Before 2008, U.S. monetary policy was primarily conducted in terms of a target set by the Federal Reserve for the fed funds rate, which is the interest rate a bank pays to borrow funds overnight from other banks. A large academic literature used the fed funds rate as a summary of monetary policy, looking at its correlations in dynamic regressions with other variables of macroeconomic interest. But the fed funds rate has been stuck near zero for the last 5 years, and will likely be replaced by an alternative policy focus even once we exit the zero lower bound. Economic researchers face not just the difficulty of summarizing what the Fed has been doing in the current and future environment, but also the practical challenge of how to update their historical regressions to try to describe the full set of historical data along with the new experience in a coherent way. Here I describe a new research paper that suggests one solution to these problems.
One approach that some researchers have been using to model the dynamics of interest rates when the short end of the yield curve is stuck near zero is based on the shadow rate model first proposed by Black (1995). This hypothesizes the existence of a “shadow” short-term interest rate that might in some circumstances be quite negative.
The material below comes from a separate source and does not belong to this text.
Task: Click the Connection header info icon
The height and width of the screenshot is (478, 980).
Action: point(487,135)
In normal times (when the observed short-term interest rate is sufficiently high), this shadow rate is positive and coincides with the observed short rate, and the dynamic relations among interest rates of various maturities are described using familiar tools. The hypothesis is that when the shadow rate falls below some bound, we could continue to calculate an implied negative shadow rate as if it followed the usual historical dynamics as well as calculate forecasts for that shadow rate. To predict the actual short rate at any future horizon, we just compute the expectation of the maximum of the future shadow rate and the lower bound. We can then get predicted values for all other yields from the assumption that risk gets priced in a consistent way across assets.
A recent paper by Dora Xia, a UCSD graduate student who expects to complete her Ph.D. this spring, and Cynthia Wu, a former UCSD student who is now an assistant professor at the University of Chicago, makes several contributions to this literature. First, most previous applications of the shadow rate model have involved arduous numerical simulations to calculate its full predictions. By contrast, Wu and Xia develop a very simple closed-form expression that gives a very good approximation to the predictions of the model for the yield of any maturity. Here is a graph showing the estimate of the shadow rate that comes out of their approach. Up until 2009, this basically coincides with the observed fed funds rate, but since then, the implied shadow rate has been quite negative.
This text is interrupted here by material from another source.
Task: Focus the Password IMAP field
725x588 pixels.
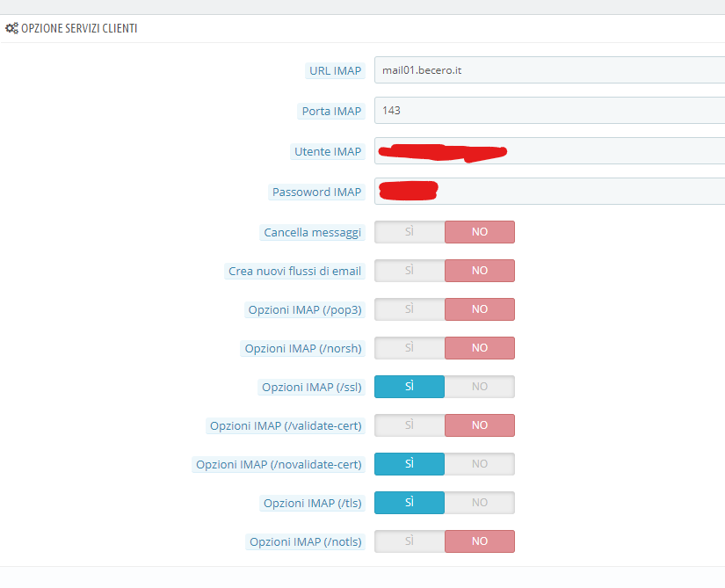Action: tap(550, 192)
Their model tracks the recent behavior of the yields on Treasury securities of various maturities quite closely. For example, the red dots in the graph below describe the average one-month forward rates in 2012 associated with 3-month, 6-month, 1-year, 2-year, 5-year, 7-year, and 10-year Treasury securities, while the blue curve gives the model’s predictions for what those rates should have been. It appears to be an approach that is quite accurate and easy to use.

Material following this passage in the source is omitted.